When he arrived at the refuge in 1993,
Tritaik realized that Pelican Island was literally disappearing. "I
noticed it when I was looking at old aerial photos of the island," he
explains. "The shape of the island was dramatically different than it is
today." A survey confirmed Tritaik's worst fears: Over the course of the
20th century, the island had eroded from a 5.5-acre triangle to a 2.2-acre
comma.
Part of the problem, Tritaik realized, was
the island's location--dead center in Florida's busy Intracoastal Waterway. The
wakes generated by the heavy boat traffic had been pounding on the fragile
islet for decades. "At some point, I knew the island would simply be too
small to support a viable rookery," he says. But Tritaik remained
powerless to stop or even slow the traffic.
Though the refuge had acquired some 4,700 acres
of surrounding water from the state of Florida in 1963, the additional
territory came with the precondition that no restrictions be placed on fishing
or boating. Tritaik first turned to volunteer labor to try to stabilize the
islet's battered shore. When that made little headway, he finagled Pelican
Island's designation as a National Historic Landmark into getting money for
hiring a helicopter to dump 250 tons of oyster shell.
Similarly, Tritaik has wrangled Environmental
Protection Agency funds to help clean and restore the surrounding Indian River
Lagoon, even as he gleaned other restoration money based on its status as a
National Wilderness Area. Most importantly, perhaps, Tritaik continues to
network with Pelican Island's many passionate local supporters, who stand ready
to wield their lobbying clout as well as their physical labor.

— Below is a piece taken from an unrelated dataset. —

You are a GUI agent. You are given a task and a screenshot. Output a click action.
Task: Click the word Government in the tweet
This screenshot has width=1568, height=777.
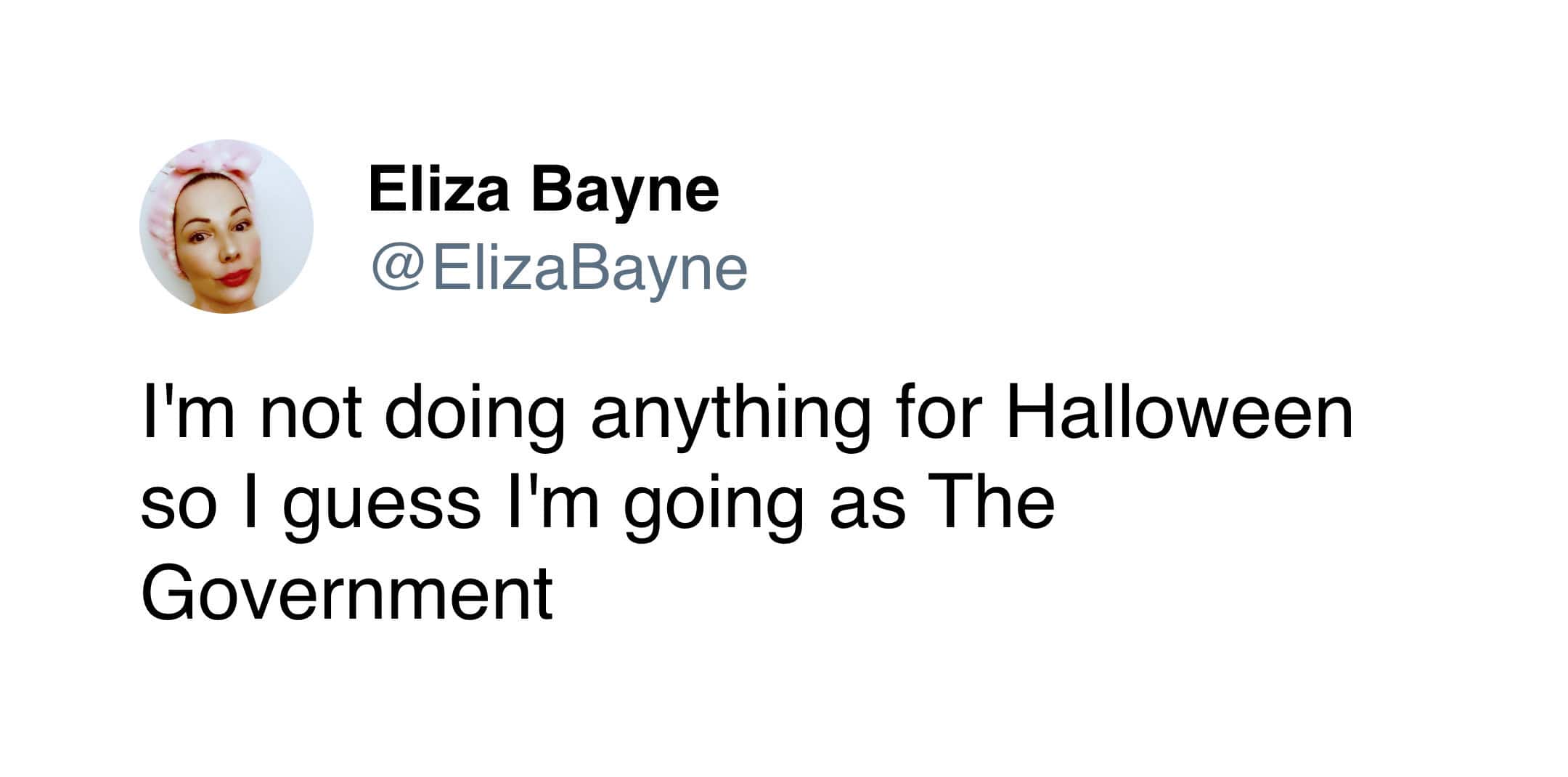347,594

A sea change in government support arrived in
1999, says Tritaik, when U.S. Fish and Wildlife Service Director Jamie
Rappaport Clark committed her agency to transforming this, the nation's first
wildlife refuge, into a showcase for the system's upcoming centennial. Within
three years, the refuge had acquired more than 150 acres of neighboring barrier
island. The newly acquired acreage will allow the refuge to welcome the public
for the first time with hiking trails, boardwalk, rookery observation tower and
visitors' center. "Pelican Island today," says Tritaik, "stands
as a monument to the National Wildlife Refuge System that it spawned."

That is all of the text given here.